Everything belongs to the amazing Stephenie Myer except Anna belongs to me J

Ok here is a one shot about Rosalie's thoughts if she was ever to have a child. Everyone is still a vampire and I have a explanation as to how she got pregnant but I don't think I'm going to update it if/until I get 6 reviews. I personally hate when authors do that but I'm not really sure if anyone will like it and I don't really want to spend my time on this story if there is another one that is better. Anyway now that my little rambling session is over please enjoy my story…


I wonder what she looks like I thought as Carlisle made sure every part of my body was still intact. I was getting rather annoyed at him. I wanted to see my daughter, but Edward was checking her and Carlisle me.

"I think everything is ok, glad this wasn't a repeat of Nessi-" Carlisle stop knowing Edward was in hearing distance and didn't like to be reminded of that day. I winced a small bit to thinking how it could have happen to me.

"Can I see Anna now?" I asked already half out the door and didn't really care if he said I couldn't. I had to see her. He nodded and I ran out of there at a speed that would give a vampire whiplash.

I followed her smell, which I had memorized, to Carlisle library. I stood outside waiting for them to tell me it was ok to see her. That she wasn't sick, which if there is a god in heaven my daughter wont be. I barley noticed Jacob and Nessie trying to start conversations with me. It was like it would take rocket science to figure out I was a nervous wreck. Though I did love nessie I really didn't fell like make conversation at the moment.

"Anna is really adorable," ness said after many failed attempts at getting me to talk. I gave her a confused look.

"You've seen her?" I asked. She nodded looking down.

"When did you see her?" I asked louder than I meant to. Though I was pissed off that they had seen and her own mother hadn't. Jacob gave me a dagger look for yelling at Ness. I just rolled my eyes at him.
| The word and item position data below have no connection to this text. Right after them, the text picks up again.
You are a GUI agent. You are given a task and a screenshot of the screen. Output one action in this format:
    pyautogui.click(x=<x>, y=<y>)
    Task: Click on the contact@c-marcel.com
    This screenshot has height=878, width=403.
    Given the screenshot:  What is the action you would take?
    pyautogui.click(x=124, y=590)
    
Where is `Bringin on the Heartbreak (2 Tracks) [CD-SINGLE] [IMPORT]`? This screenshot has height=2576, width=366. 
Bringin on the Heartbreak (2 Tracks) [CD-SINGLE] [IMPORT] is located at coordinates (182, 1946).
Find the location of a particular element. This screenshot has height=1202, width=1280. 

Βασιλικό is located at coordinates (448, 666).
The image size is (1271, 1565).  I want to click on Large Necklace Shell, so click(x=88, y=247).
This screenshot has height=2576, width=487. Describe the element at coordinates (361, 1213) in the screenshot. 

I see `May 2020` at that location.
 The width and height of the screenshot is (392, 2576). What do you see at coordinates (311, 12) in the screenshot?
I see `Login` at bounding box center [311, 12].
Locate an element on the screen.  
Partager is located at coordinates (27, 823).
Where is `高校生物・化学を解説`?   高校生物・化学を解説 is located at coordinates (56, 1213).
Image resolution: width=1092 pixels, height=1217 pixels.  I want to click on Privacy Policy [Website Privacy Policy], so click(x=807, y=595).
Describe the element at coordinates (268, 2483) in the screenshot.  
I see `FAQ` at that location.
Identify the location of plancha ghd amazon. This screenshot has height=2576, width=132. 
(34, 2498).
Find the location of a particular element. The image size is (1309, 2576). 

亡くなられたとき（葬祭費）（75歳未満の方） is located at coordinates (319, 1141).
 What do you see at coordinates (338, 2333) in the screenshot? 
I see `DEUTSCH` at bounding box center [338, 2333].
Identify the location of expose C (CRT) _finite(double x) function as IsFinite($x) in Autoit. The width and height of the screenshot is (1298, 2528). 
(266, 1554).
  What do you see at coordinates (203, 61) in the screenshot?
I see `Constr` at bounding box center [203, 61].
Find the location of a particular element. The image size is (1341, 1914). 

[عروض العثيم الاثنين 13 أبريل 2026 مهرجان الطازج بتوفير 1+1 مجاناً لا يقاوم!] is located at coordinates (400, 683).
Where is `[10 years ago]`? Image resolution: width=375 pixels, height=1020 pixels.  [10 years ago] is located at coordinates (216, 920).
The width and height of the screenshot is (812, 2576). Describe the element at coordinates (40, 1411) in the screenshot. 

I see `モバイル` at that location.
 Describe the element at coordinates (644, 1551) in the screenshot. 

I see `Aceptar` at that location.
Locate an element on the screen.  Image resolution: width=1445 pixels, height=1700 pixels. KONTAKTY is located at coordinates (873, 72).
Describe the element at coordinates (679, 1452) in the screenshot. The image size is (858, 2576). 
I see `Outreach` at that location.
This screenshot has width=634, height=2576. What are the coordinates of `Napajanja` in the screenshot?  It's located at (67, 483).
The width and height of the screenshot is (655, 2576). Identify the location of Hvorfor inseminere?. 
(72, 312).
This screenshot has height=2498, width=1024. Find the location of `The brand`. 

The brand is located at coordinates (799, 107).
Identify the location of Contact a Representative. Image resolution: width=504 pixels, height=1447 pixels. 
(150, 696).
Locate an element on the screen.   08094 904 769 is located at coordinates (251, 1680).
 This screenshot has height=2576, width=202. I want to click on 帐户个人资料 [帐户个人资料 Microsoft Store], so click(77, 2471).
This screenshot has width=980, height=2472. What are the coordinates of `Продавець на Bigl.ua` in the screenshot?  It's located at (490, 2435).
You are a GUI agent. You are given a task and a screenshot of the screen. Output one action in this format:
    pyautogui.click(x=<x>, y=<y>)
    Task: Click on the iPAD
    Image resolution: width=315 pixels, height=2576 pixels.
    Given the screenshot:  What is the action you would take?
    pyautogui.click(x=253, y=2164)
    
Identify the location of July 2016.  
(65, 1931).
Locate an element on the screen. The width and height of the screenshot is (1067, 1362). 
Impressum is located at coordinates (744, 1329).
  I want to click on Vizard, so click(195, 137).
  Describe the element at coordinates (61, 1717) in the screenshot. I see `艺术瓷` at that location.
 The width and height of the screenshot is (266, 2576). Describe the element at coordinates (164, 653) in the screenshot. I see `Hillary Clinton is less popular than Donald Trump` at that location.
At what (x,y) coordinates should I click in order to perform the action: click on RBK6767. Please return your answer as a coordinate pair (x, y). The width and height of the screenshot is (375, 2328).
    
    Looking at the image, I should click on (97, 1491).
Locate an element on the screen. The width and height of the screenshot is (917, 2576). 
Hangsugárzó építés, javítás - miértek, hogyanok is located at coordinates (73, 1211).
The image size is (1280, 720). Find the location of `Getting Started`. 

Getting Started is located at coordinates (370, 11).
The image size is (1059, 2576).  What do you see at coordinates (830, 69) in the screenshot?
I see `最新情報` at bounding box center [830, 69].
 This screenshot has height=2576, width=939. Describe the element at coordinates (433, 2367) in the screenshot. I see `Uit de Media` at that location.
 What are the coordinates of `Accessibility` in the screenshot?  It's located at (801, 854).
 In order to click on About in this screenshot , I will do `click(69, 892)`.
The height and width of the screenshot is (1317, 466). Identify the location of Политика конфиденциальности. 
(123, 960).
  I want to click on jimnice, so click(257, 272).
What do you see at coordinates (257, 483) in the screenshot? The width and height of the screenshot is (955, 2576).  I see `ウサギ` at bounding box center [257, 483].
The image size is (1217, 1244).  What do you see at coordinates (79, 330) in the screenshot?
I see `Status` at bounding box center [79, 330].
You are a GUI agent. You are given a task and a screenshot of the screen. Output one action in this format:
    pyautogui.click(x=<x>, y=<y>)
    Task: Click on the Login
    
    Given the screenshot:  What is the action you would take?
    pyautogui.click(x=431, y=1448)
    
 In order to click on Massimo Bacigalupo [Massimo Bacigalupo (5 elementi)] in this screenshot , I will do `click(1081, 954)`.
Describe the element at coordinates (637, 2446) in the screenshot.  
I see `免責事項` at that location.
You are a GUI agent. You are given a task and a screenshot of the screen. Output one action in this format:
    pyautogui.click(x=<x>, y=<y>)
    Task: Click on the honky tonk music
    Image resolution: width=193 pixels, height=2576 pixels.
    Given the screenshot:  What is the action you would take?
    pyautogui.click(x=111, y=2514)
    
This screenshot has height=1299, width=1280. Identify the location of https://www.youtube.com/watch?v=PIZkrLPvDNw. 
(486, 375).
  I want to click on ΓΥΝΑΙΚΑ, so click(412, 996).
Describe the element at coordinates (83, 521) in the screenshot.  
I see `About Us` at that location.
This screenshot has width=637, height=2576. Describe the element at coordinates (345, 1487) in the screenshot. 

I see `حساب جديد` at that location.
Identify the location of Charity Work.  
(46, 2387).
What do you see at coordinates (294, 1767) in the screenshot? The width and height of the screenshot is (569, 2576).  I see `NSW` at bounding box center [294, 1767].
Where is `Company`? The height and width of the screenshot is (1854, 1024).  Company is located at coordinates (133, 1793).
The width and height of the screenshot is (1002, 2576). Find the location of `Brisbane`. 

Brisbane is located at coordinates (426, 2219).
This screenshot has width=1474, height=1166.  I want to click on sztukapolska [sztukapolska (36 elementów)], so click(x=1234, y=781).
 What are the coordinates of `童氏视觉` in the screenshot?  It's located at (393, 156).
"When they were bring her to the library. She is very pretty," she said the last part with a smile. I smiled to knowing that this pretty child was mine, and Emmett's of course. No more having to beg Bella to let me stay with Ness, no more being jealous of every mother I see walking down the street. No more heart ache. Anna grace Cullen was my daughter and I was her mother.

"I have to admit Blondie," Jacob said "she a pretty cute baby to be the spon of you" he laughed after and normally I would have punched him or gave him a dog treat of some sorts but 1)I was too nervous 2) I had no dog treats in close reach. Instead I just sent him a glare.

I didn't notice Edward poke his head until he spoke "rose there someone who wants to meet you."

I nearly knocked him over to get in the door way. I saw Emmett sitting in Carlisle chair and I had a little pink blanket. I slowly walked over trying to prolong the moment that a few seconds ago I wanted to happen immediately. Emmett was switching his gazes between me and the blanket, smiling at both. I smiled back. When I finally got over there Emmett handed me Anna and sat us down in the seat.

I stared down at her and I was nearly breathless. She was the most beautiful thing I had ever seen. I thought back to Nessie comment of "pretty" and thought how understated that was. Anna had blonde hair that was rather thick and long for an infant. I started stroking her hair. She squirmed in my arms and I started to panic.

"What's wrong?" I asked quietly. The question wasn't directed at anyone specific but when I looked up I saw the only other person in the room. Emmett smiled down at me.

"She's just waking up babe, she wants to meet her mother," he said as he walked over to my side and kissed my forehead than Anna's.

"Mother," I whispered to myself. I never thought that would be a title for me. I never thought I would have a child to call me mommy and come to me when they were in pain. A child who would make me a mothers day card. Some reason to celebrate mothers day and not dread the mention of the day.

"Ahhh" I heard. The sound immediately took me out of my thoughts. It was almost instinct to be alert when I heard her cry. Bella had mentioned this to my at one point but then I would have rather slit my wrist than talk about her parenting instincts. But now hearing Anna, my daughter, cry it almost hurt me to not take care of the problem immediately.

"It's alright baby, mommy is here," I cooed. I was almost left breathless when I looked down in her eyes. They were the color of the sea, not the seas with all the pollution and muck, but a ocean that has never been touched by human. Such a clear and innocent blue anyone, no matter how evil the person might be, would melt at the view into my daughters soul from her eyes.